Extracted information
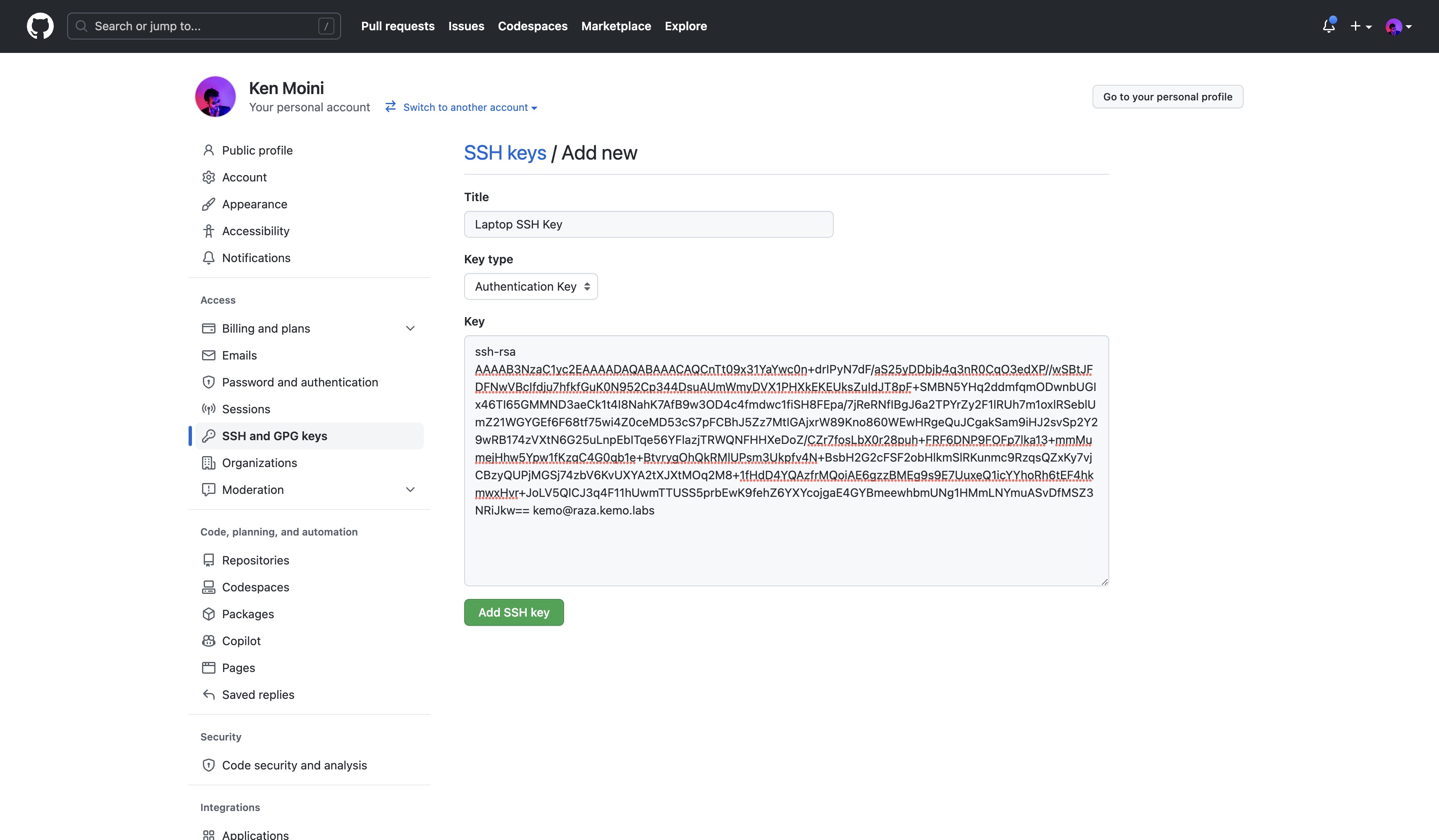This screenshot has height=840, width=1439.
Task: Click the Copilot sidebar icon
Action: coord(208,640)
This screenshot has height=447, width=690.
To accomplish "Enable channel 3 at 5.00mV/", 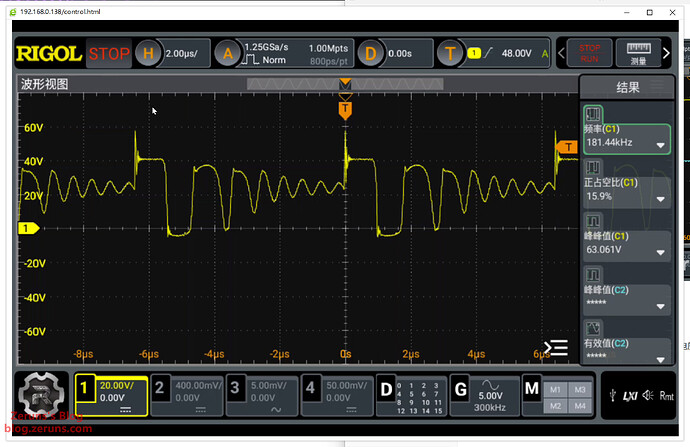I will (261, 391).
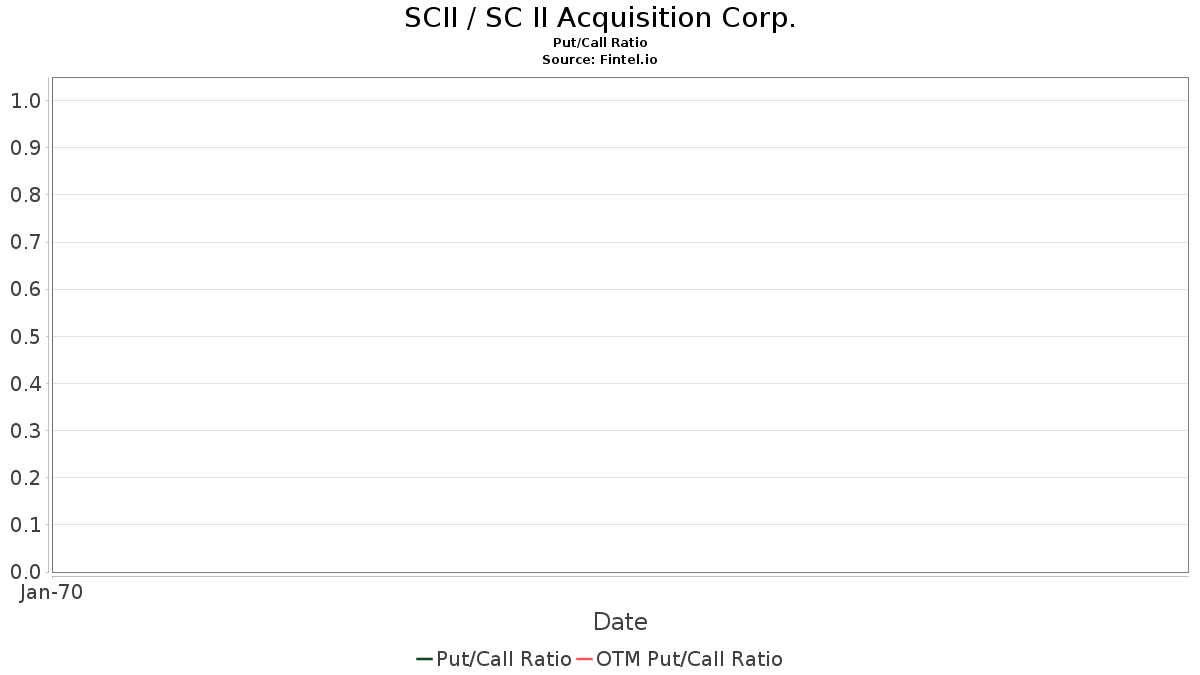
Task: Click the Put/Call Ratio subtitle under the title
Action: [600, 43]

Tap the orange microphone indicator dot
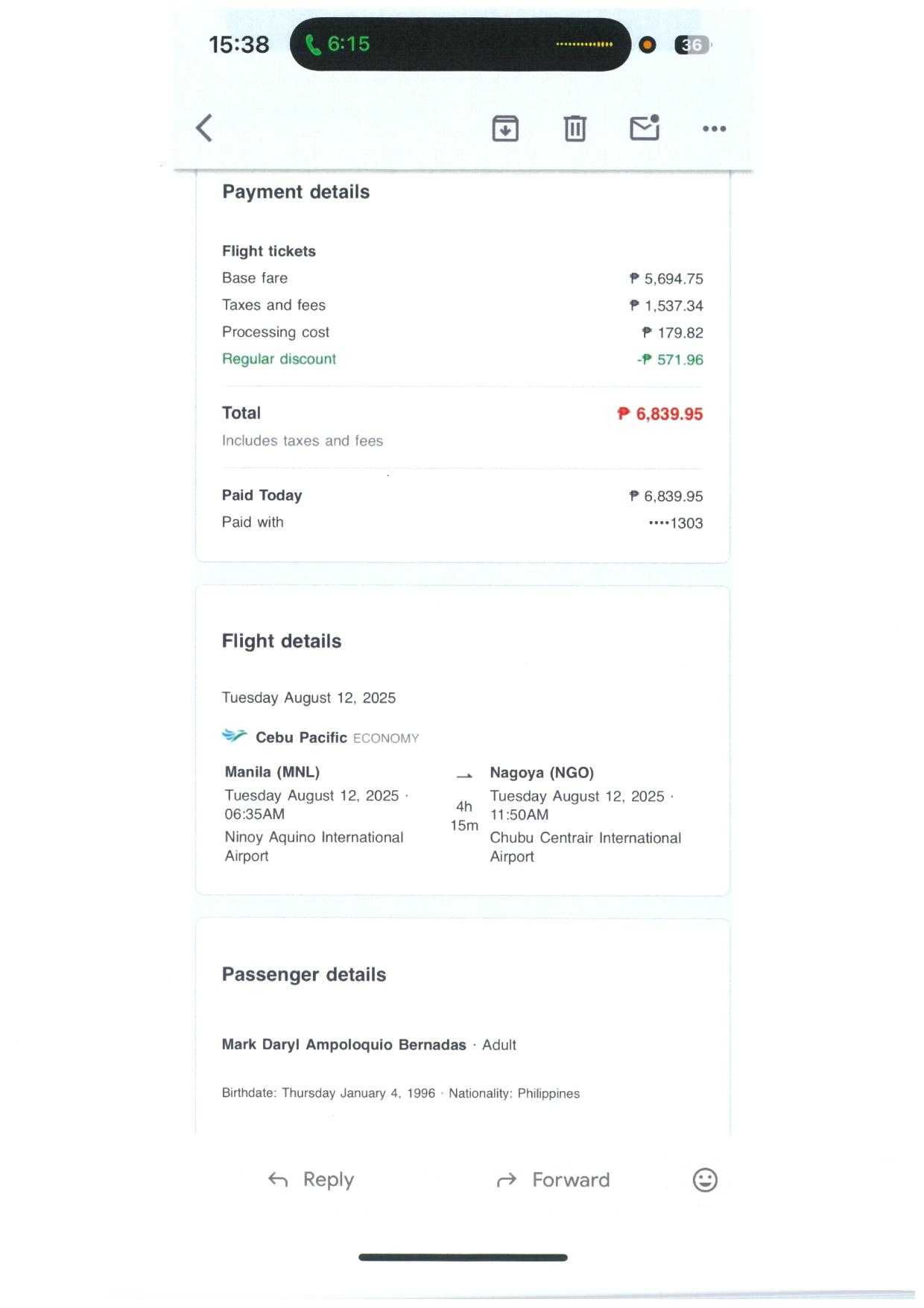[x=648, y=45]
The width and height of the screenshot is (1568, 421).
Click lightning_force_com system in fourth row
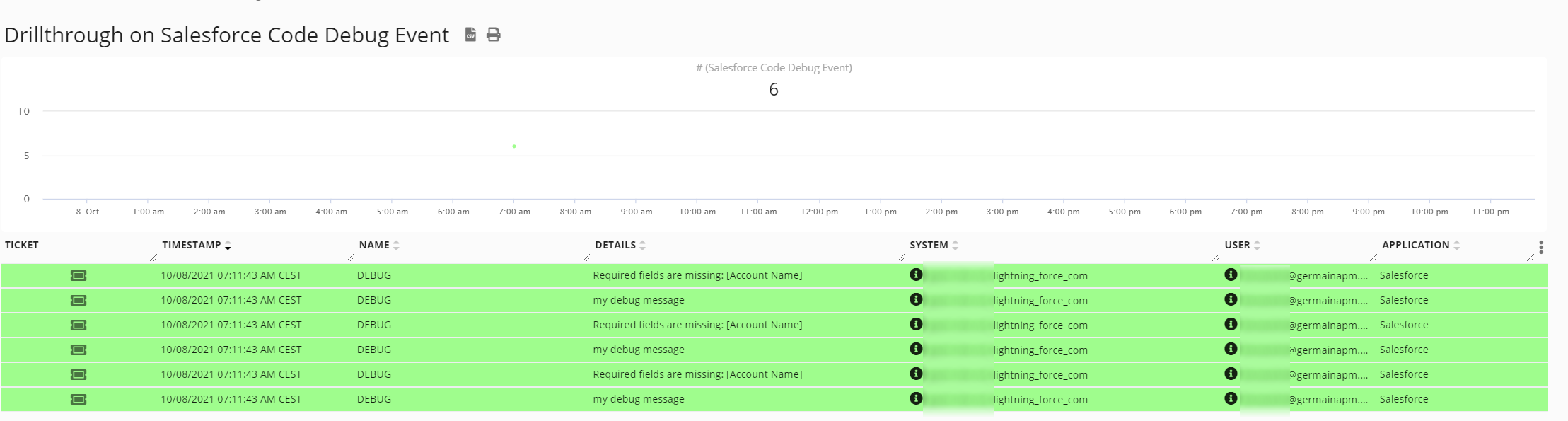coord(1040,350)
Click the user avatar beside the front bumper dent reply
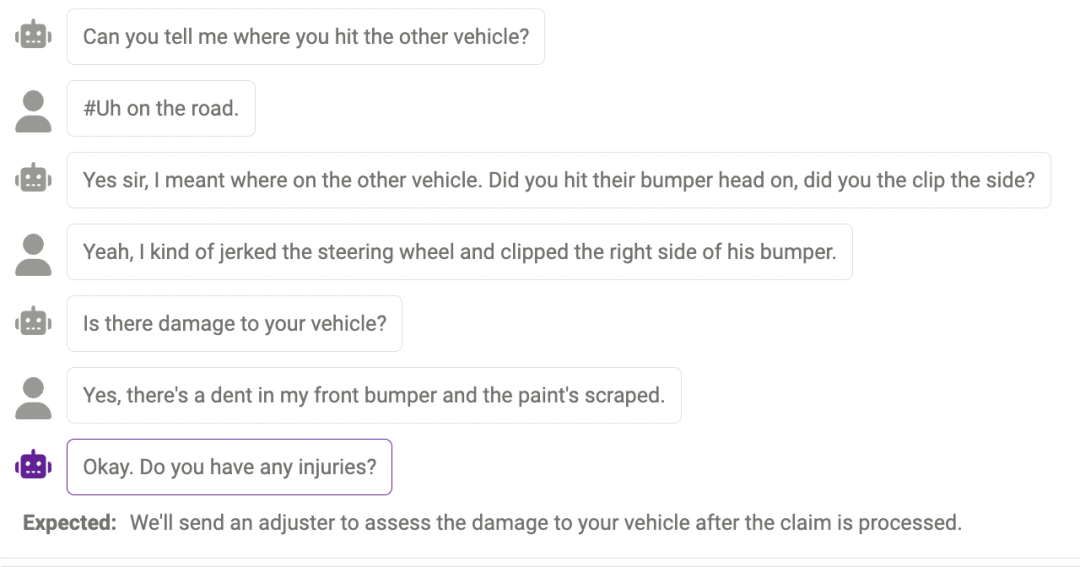1080x567 pixels. coord(34,396)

Given instruction
Rename "Click" to "Select" in the lines starting at the one containing "Tap the orange microphone indicator dot" and ending at the last line of the items, and write those lines out again with nothing else changed. Leave the pictures out.

Answer for this exercise
Tap the orange microphone indicator dot
[x=648, y=45]
The width and height of the screenshot is (1568, 421).
Select lightning_force_com system in fourth row
coord(1040,350)
Select the user avatar beside the front bumper dent reply
1080x567 pixels. coord(34,396)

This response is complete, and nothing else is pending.